Since the outbreak of the epidemic, COVID-19 has spread to nearly 200 countries and regions worldwide, and the number of infected persons has reached about 10,000,000, making it a global public health problem. For a period of time, traffic closure, business stop, home isolation, and other prevention and control measures have become a powerful antiepidemic weapon for countries to contain the epidemic (1–3). However, the long-term blockade measures are followed by heavy economic costs, and the health crisis may turn into a financial crisis (4). In Asia, as the main driving force of global economic growth, the value of the stock market of China fell sharply when China restarted its economy. The Shanghai Composite Index fell by 7.7%, and its market value shrank by about US $375 billion, the biggest 1-day decline since August 2015 (5). Similarly, the outbreak of COVID-19 paralyzed all kinds of economic activities and sectors in Indonesia, and the quarterly economic growth dropped by 2.41%, which was a significant decline (6). In Europe, due to the restrictions on labor migration brought about by the social segregation policy, the immigration of migrant workers will be refused. In 2020, the GDP of Italy may drop by 43%, the Netherlands 45%, Spain 37%, and Switzerland 200% (7). In the United States, the spread of the epidemic has brought unprecedented impact on the stock market and economic policies. The stock market volatility in the United States is equal to or higher than that in October 1987, December 2008, and December 1929 (8). There are 1,100 oil companies facing the risk of bankruptcy, the number of unemployed people has reached a new record, and the economic contraction may reach about 6.1%.

Faced with such a heavy economic cost, many regions are trying to adopt the policy of economic restart. Take the United States as an example, in April, the federal government announced that it would restart the economic plan. Some local states could take the lead in opening large-scale venues including restaurants, cinemas, sports venues, and religious places. These relaxation measures promoted the temporary improvement of store sales and economy but also created opportunities for the rebound of the epidemic. In many states where the epidemic was not serious, the situation has taken a sharp turn, and the epidemic data has soared day after day. Among the 29 states where the epidemic rebounded, the number of infected cases in at least 13 states increased by more than 50%, whereas the number of cases in the other 16 states increased by 10–50%. For states that advocate economic restart, economic restart means relaxing epidemic prevention and control measures. The emergence of clustering activities will reduce the effect of prevention and control, leading to an increase in the number of infected people. Population flow between states is bound to reduce the effect of prevention and control in other states and affect the overall effect of prevention and control in the region. For the states that advocate strengthening prevention and control, the prevention and control measures of maintaining social distance and stopping production have seriously affected the normal order of the market economy. So, unemployment, declining output value, and economic downturn have become the main problems they are facing. At the same time, the spread of the number of infected people has an externality. Decision-makers should not only consider their benefits but should make decisions based on the perspective of maximizing the overall regional benefits to avoid falling into the tragedy of the commons. To solve the dilemma between economic restart and epidemic prevention and control, it is necessary to build a regional cooperation mechanism.

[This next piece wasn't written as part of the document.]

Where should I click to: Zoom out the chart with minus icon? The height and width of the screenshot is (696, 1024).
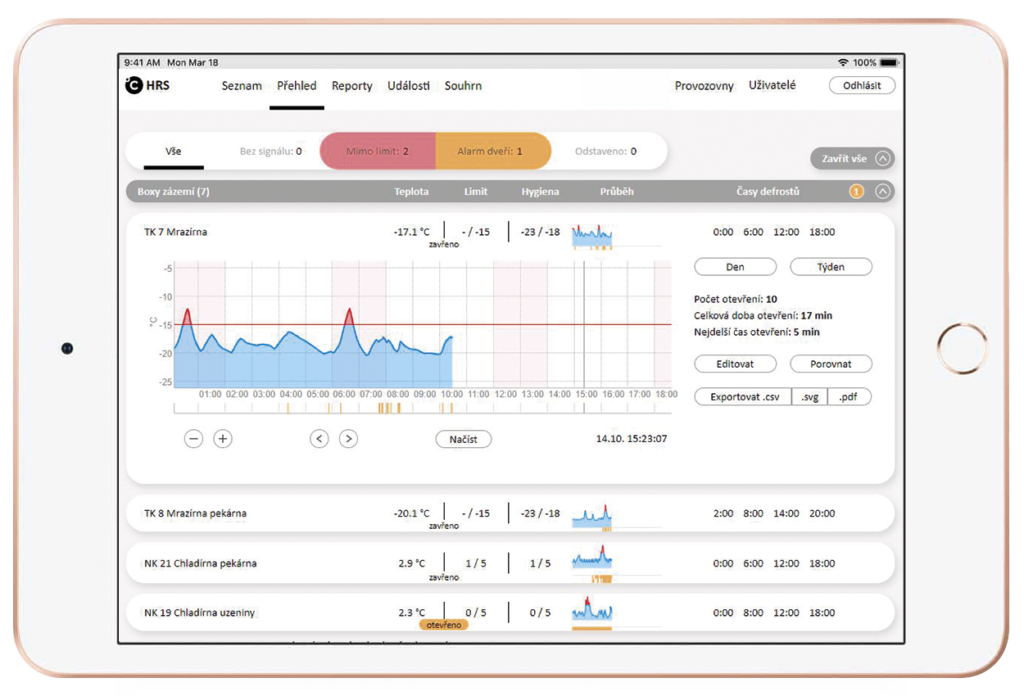[194, 438]
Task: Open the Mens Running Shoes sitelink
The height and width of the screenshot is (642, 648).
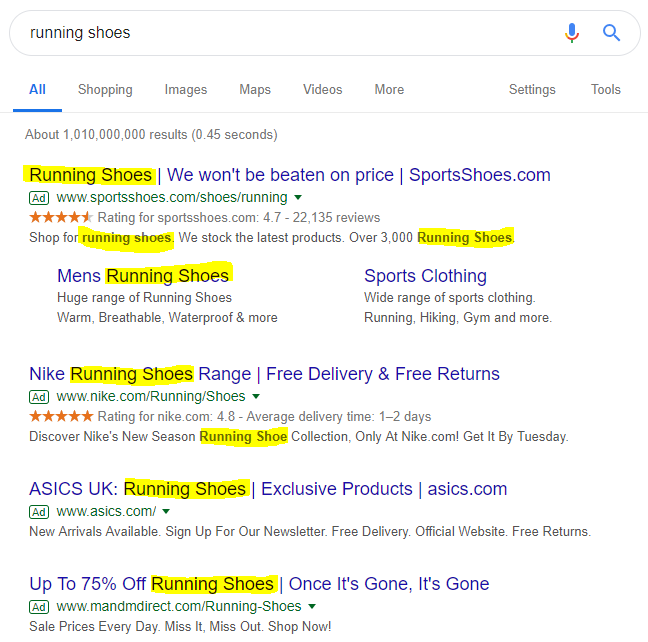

In view of the existing studies, many scholars have made active exploration from the perspective of epidemic prevention and control (9–11). Especially in the last several years, in the field of social physics and statistical physics, there were some studies combining epidemiology with evolutionary game theory. In the Sociophysics Approach to Epidemics, Tanimoto systematically discussed the application of evolutionary game theory in epidemiology, containing two-player and two-strategy games, multiplayer games, and social dilemmas (12). The evolutionary game theory helped us to analyze human decision-making and social attitudes shared through a virtual network, which was an important part of social physics. For example, the game theory was widely used in the analysis of vaccination decisions. Bauch and Earn (13) investigated the feedback between individual vaccination decisions and population-level processes that determine vaccine uptake and herd immunity for endemic disease and thought that vaccination decisions were strongly influenced by incorrect risk perception. Piraveenan et al. emphasized that decision-making under uncertainty and imperfect information, and with only conditionally optimal outcomes, was a unique forte of established game-theoretic modeling. The game theory and social network models were used to study the vaccination uptake in their study, which became the key factor that would determine our success in containing COVID-19 (14).

The choice of the behavior of people in the epidemic was also important to control the epidemic. Evolutionary game theory and public goods games offered an important framework to understand human choice during pandemics (15). In the absence of empirical data about the COVID-19, policymakers must turn to epidemiological modeling to evaluate the actions for responding to the pandemic. Kabir and Tanimoto combined compartmental epidemiological models with the concept of behavioral dynamics from evolutionary game theory (EGT) and concluded that the effects of shield immunity and economic shutdowns were complementary, and governments should pursue them in tandem (16). Then, the behavior of wearing a mask was further analyzed by Kabir et al. They developed a new intervention game model that combined the mathematical models of epidemiology with EGT, which quantified how people use mask-wearing and related protecting behaviors that directly benefit the wearer and bring some advantage to other people during an epidemic (17). In terms of the effect of social distancing and self-quarantine, Ngonghala et al. developed a model framework that integrated COVID-19 transmission dynamics with a multistrategy evolutionary game approach of individual decision-making and found that social distancing played a major role in reducing the burden of the disease compared to self-quarantine (18).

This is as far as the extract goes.